Sem mais delongas, passamos para a sobremesa, que prolonga a tradição à mesa, mui apreciada pelo petiz, pois é composta pelos doces sabores de um pudim de Abade de Priscos, das farófias e do creme queimado – o mais apetecido – sem que faltasse a mousse de chocolate, um clássico que faz sempre as delícias aos amantes do chocolate. Tudo com a assinatura da Tasca da Esquina. O porquê do nome tasca? “Porque, como nacionalista que sou, há casas de pasto, tabernas, cervejarias e, sem pretensões chiques, fui direto ao assunto. Assim nasceu a Tasca da Esquina. A verdade é que vai fazer seis anos.

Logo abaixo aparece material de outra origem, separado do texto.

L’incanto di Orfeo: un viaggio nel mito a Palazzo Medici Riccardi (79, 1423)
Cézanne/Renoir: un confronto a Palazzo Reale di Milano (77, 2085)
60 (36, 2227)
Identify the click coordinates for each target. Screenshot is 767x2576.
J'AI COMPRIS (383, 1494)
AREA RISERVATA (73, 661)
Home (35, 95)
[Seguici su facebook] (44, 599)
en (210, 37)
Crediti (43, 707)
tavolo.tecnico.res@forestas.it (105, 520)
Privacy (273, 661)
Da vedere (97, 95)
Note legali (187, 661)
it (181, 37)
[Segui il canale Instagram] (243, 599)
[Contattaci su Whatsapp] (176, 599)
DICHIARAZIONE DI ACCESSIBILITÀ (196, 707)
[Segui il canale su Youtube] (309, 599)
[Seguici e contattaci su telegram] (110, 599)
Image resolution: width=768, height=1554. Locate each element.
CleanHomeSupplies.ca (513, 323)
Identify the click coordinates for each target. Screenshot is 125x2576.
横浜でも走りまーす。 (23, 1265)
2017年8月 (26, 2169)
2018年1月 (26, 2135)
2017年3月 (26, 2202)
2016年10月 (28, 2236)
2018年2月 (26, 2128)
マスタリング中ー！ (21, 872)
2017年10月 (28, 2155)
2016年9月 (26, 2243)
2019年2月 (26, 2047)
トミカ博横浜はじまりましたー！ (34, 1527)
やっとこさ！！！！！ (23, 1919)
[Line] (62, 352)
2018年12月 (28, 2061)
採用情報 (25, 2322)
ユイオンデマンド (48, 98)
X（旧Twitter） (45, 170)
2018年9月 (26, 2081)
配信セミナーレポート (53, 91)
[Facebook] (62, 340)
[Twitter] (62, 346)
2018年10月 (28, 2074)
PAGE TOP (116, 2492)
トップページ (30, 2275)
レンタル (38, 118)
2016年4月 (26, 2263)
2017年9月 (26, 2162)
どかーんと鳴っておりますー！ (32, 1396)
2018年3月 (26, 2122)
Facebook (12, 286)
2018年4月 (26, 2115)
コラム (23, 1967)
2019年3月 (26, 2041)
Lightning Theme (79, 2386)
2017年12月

Agora, sim, vamos à conversa sobre o mais recente livro de Vítor Sobral: “Petiscos da Esquina”. Uma compilação de “memórias dos meus petiscos, dos petiscos das equipas das Esquinas”, reforça. Memórias partilhadas por quem muito aprecia a cozinha portuguesa ou não fossem os “petiscos para todos”, frase escrita na badana do livro. Recordações que o levam a viajar pelos sabores de países como Brasil e Angola, nos quais “a matriz é a cozinha portuguesa”. A cozinha de Vítor Sobral que é sua e tão nossa. “Já ando nisto há 30 anos”, pois foi em 1985 quando, com 18 anos, ingressou na Escola Hoteleira do Estoril.

“Desde que me lembro que sou gente que sou cozinheiro.”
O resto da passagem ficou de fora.